» **EXTRACT**:
*** Begin section ***
Once upon a time there was a girl. She was 11, brown haired, hazel eyed. She loved her dolls and school. She loved music and reading.

She was just like the children you see every day. Just like your own children.

Except she was bruised. She was scarred. And she was neglected.

The girl was removed from her home. She clung to a pillowcase full of Cabbage Patch dolls and watched her mother get smaller and smaller in the rear window as she was driven away.

She flew the country alone. To her father’s home. Only to be told she was unwanted.

That girl was thrown into the foster care system from that day. Bounced from home to home, back to her biological parents, to well-meaning family members and then back to strangers.

From Vegas to Omaha to Texas and back she traveled. With every new home she had hope. She only wanted to be safe and to be loved.

The weight of the unknown crushed her, until she ‘became’ smaller than what she could have and should have been.

She graduated when she was 17, emancipated from the state from that moment.

She carries the weight of those seven years to this very day. The feeling of loneliness never entirely fades. The feeling of waiting for the inevitable — the bottom to fall out, the back to be turned, the home to be shattered. It never goes away.
*** End section ***
» **LISTED RECORDS**:
*** Begin section ***
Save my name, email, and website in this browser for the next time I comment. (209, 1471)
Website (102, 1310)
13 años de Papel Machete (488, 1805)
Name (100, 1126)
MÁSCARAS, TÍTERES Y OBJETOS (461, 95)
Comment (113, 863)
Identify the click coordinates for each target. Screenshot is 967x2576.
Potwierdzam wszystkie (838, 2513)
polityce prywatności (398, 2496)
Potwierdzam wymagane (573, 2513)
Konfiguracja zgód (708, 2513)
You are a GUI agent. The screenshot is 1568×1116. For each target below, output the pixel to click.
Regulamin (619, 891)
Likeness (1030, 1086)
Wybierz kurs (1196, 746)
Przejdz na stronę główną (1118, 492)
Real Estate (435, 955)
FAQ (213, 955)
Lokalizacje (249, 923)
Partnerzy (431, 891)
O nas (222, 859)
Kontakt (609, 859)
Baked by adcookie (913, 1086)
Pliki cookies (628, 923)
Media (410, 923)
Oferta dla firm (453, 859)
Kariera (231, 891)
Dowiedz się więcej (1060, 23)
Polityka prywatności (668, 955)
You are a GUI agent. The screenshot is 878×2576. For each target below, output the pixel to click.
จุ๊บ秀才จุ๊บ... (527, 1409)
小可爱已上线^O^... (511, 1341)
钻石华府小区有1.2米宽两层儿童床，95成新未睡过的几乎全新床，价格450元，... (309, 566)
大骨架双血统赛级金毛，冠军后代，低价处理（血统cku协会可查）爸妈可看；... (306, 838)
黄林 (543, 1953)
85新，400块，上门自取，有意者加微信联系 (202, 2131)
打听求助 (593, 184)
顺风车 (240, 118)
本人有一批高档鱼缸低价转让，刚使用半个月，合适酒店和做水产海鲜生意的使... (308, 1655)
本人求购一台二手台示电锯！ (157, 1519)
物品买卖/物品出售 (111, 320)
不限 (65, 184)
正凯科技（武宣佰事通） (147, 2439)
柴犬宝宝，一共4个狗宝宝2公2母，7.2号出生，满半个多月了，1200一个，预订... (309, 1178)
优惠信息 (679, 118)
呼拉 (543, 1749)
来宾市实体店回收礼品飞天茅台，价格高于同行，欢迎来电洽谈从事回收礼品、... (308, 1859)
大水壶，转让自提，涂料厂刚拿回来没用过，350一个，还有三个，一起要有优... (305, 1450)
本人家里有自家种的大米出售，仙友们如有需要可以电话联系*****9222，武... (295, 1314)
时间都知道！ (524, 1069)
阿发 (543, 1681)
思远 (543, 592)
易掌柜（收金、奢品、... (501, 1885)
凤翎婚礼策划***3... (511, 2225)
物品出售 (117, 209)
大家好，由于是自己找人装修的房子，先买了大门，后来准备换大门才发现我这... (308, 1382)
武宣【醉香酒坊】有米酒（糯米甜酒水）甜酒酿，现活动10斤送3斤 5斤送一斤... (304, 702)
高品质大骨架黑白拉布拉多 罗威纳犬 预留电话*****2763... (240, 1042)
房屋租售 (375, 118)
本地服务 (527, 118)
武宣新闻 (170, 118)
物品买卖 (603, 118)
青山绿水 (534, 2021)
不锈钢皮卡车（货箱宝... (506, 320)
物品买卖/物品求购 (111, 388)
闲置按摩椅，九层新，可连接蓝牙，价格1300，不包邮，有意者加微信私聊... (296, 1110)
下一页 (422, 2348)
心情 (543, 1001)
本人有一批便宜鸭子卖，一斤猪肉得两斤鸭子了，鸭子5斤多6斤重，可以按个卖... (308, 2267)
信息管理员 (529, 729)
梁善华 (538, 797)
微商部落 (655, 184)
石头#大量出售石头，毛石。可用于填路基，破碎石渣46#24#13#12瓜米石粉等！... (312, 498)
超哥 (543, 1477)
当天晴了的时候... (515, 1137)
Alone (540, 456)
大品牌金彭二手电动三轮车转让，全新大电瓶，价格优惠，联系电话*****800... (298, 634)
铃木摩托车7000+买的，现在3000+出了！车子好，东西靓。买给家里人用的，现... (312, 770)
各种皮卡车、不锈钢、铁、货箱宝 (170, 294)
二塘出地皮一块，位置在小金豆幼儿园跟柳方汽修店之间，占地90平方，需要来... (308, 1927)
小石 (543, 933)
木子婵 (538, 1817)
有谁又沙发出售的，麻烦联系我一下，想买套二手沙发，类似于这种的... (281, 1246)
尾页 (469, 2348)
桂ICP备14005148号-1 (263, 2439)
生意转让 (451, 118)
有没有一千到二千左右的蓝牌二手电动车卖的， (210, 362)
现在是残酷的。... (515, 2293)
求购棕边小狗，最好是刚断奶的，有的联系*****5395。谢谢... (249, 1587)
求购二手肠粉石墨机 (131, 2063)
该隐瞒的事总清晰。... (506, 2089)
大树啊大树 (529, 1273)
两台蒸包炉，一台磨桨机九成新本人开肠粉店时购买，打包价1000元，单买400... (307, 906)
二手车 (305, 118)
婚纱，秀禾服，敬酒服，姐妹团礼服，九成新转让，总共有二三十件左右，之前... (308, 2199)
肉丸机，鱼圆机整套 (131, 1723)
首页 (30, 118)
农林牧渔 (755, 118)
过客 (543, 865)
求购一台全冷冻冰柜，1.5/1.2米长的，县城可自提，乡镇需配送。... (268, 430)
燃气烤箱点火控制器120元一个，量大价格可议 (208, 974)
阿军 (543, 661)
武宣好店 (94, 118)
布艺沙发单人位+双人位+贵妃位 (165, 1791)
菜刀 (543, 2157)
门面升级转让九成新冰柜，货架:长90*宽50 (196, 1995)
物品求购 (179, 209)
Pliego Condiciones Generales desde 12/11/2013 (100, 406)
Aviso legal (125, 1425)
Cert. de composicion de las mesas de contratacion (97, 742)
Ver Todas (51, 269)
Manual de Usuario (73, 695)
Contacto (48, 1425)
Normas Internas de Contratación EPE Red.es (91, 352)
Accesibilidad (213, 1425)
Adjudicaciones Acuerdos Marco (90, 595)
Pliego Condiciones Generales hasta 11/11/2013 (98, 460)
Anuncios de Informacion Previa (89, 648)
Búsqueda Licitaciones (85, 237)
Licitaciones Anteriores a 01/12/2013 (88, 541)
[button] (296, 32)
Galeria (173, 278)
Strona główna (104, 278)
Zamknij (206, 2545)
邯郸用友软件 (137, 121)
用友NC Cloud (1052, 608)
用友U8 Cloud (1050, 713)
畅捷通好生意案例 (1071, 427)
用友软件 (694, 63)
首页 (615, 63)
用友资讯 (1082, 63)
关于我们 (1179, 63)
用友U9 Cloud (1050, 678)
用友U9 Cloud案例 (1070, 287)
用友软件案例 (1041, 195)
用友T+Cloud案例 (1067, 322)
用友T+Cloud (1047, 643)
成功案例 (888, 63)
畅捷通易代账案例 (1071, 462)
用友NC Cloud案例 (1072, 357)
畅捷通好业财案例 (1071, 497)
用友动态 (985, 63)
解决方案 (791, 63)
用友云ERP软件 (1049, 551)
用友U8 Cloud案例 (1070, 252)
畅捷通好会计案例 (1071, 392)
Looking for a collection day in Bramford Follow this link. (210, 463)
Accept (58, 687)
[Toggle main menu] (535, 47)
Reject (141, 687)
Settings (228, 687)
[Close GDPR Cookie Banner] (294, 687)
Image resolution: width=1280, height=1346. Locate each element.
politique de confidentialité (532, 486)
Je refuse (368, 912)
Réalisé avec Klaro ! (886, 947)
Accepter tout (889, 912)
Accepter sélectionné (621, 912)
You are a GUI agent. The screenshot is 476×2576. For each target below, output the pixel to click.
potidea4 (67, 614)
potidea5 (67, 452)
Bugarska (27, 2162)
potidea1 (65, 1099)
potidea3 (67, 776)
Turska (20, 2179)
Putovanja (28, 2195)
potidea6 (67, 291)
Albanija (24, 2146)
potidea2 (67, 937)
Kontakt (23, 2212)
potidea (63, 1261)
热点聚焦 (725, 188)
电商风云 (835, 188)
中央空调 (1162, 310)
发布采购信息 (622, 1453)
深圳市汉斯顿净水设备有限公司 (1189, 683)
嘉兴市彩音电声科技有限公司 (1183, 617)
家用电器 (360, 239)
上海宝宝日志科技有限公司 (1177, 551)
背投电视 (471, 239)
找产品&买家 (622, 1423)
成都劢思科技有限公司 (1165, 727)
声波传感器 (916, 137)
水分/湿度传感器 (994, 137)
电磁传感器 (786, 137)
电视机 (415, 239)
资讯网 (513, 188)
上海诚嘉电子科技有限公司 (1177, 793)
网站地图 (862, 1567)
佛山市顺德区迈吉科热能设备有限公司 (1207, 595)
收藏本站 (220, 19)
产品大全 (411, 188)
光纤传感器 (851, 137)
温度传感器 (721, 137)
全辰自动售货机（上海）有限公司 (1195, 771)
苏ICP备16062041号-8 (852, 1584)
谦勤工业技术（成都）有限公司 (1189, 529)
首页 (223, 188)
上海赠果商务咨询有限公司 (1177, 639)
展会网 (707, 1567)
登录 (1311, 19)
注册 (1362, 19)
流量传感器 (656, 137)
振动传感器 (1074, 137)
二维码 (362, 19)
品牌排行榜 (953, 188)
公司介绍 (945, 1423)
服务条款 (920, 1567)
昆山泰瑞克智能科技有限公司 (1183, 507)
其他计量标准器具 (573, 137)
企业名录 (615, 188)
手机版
*** End section ***
» **PROBLEM DESCRIPTION**:
Answer these questions from the foster care account above:
(a) How old was the girl when the account begins?
(b) What did she cling to as she was driven away from her home?
(c) At what age did she graduate?

» **YOUR RESPONSE**:
(a) 11
(b) A pillowcase full of Cabbage Patch dolls
(c) 17